- Short exercise -
Copy out only the records from the line containing "You are a computer-use agent." through the line containing "tap(1185, 34)", both lines included. Keep the requests unchanged, raise every coordinate in the answers by 58, and leave the pictures out.

- Records shown -
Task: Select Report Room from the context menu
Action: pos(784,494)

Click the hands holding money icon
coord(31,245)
==
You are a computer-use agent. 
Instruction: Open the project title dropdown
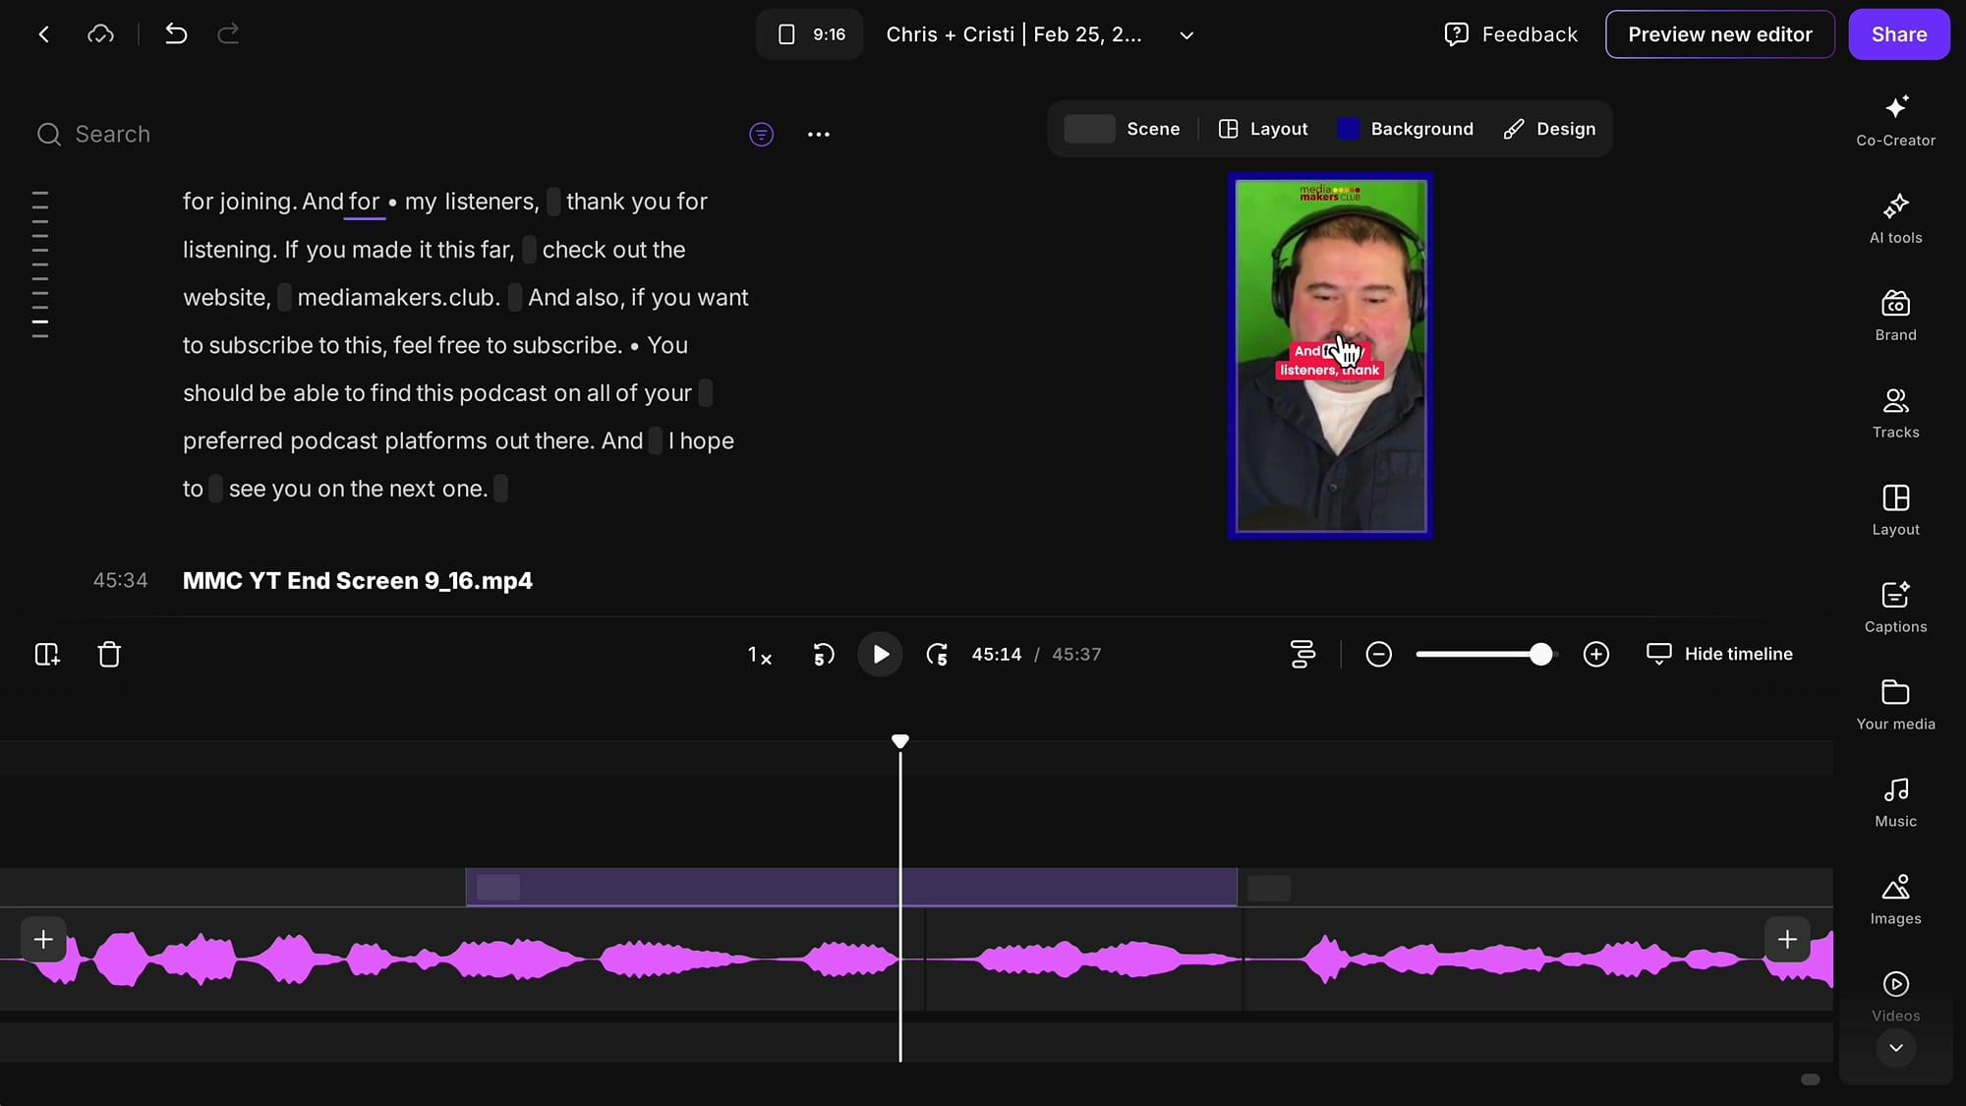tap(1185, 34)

- Answer to the exercise -
You are a computer-use agent. 
Instruction: Open the project title dropdown
tap(1243, 92)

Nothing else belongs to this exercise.